Sure, this campaign may have lacked a few elementary things, like vision and policies, but how many people recall past election campaigns and sigh: "oh that campaign of '93; now that was an election campaign, great speeches, sound policies … "

Fact is, most people's collective memories of previous election campaign highlights would barely fill a two-minute reel. Let's see: there was John Howard's children overboard fraud and Mike Willesee's dismantling of John Hewson's GST policy using a hypothetical birthday cake.

Suddenly, the 2010 campaign hasn't been so bad after all.

There have been plenty of memorable moments, admittedly most of them car crashes, but memorable just the same.

In fact, this election has all the ingredients of a movie blockbuster. Let's list them, shall we?

MINDLESS violence: Julia's knifing of K-Rudd; bone-chillingly efficient and a real mood-setter.

RETURN of the living dead: Buried and all but forgotten, K-Rudd is revived by a mad scientist (aka ALP campaign director) to run amok in the backblocks of Queensland electorates.

YOU talkin' to me? First Julia refuses a second debate with Tony, then he refuses to debate her, and then they can't get their acts together in a wacky homage to romantic comedies.

FUNNY sidekick: He's a clumsy, oafish clown who keeps getting in the way; see Mark Latham cause the most cinematic mayhem since Steve Martin in the Jerk.

 GRUMPY old men: Bob Hawke and Andrew Peacock are dragged in with predictable results. Those old-timers just don't know when to shut up, with Peacock managing to lose the handicap vote in one sentence – you'd have to be "pretty handicapped" not to notice the Labor Government's problems. Time for your nap, Andrew.

PRETTY Woman: Julia lands on the front page of a women's mag after a makeover leaves her looking more like the other Julia (Roberts).

PLANES, Trains and Automobiles: In the desperate last days, Tony goes on a frenetic 36-hour bender to visit as many election hot spots as possible while Julia flies from one side of the nation to the other.

FAST and Furious: a semi-trailer narrowly misses taking out the Liberal leader near Geelong (sure, it was back in February, before the campaign, but that's movies for you … ).
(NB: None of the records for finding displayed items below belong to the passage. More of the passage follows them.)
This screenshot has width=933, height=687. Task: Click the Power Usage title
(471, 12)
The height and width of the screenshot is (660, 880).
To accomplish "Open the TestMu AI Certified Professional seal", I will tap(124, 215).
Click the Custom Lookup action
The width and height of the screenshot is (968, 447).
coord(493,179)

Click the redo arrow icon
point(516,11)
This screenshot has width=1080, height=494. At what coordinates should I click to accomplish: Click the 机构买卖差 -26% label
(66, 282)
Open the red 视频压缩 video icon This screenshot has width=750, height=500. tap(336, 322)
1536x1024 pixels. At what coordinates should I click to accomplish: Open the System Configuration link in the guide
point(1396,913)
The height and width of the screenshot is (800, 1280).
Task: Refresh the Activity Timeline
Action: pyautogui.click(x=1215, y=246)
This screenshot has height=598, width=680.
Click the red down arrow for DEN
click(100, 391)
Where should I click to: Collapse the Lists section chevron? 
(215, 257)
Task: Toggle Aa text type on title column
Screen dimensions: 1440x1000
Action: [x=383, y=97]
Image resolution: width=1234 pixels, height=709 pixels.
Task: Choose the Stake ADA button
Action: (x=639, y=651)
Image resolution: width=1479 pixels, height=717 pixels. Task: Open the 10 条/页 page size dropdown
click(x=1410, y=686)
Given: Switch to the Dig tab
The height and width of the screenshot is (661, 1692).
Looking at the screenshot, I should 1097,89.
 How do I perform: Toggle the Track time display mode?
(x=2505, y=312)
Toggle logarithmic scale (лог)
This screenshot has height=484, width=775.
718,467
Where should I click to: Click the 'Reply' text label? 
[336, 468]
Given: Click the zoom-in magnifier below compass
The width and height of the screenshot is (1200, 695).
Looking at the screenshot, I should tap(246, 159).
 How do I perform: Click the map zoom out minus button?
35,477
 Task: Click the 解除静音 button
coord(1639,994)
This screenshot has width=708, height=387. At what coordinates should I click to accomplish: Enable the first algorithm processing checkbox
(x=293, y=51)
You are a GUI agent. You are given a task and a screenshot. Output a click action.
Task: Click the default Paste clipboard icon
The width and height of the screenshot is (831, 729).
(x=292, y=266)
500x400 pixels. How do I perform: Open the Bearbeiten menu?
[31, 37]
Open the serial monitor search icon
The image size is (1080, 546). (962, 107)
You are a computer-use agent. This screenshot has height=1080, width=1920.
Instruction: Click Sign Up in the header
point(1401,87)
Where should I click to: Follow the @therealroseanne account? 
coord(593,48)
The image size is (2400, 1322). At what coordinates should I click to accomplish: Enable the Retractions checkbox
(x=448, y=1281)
All we need for box-office success is clever casting. Cate Blanchett would be all over Julia and Hugh Jackman's physique makes him a perfect fit for Tony, but the supporting roles provide a bigger challenge.

Who to play the tortured soul that is Mark Latham? Russell Crowe clearly has the acting chops, and he has been known to bulk up for the right role, but he might not agree to a lower billing – ironically something Latham also had trouble with.

Paul Hogan could probably play both Bob Hawke and Andrew Peacock – killing two roles with one trip to the solarium – while Gyton Grantley, the baby-faced actor who played killer Carl Williams in Underbelly, could portray the clearly ruthless bill Shorten.

To play Laurie Oakes is a trickier affair since Frank Thring and Noel Ferrier have gone to that actors' studio in the sky but, in a pinch and with a suitable body suit, bill Hunter could fit the bill because just as there can never be an Australian election without Oakes, there surely cannot be an Australian movie without Hunter.

That just leaves Geoffrey Rush to play Bob Brown, Guy Pearce to play K-Rudd and Max Gillies to play former Liberal leader Malcolm Turnbull.

With the right script, this could make Don's Party look like a tea party. just some clever editing, you know, with music drowning out the speeches and it could be a winner. just what to call it? Moving forward? Standing up? Rolling over? Begging? Playing Dead? … no, no, how about borrowing a line from another old pollie and call it Feeding the Chooks?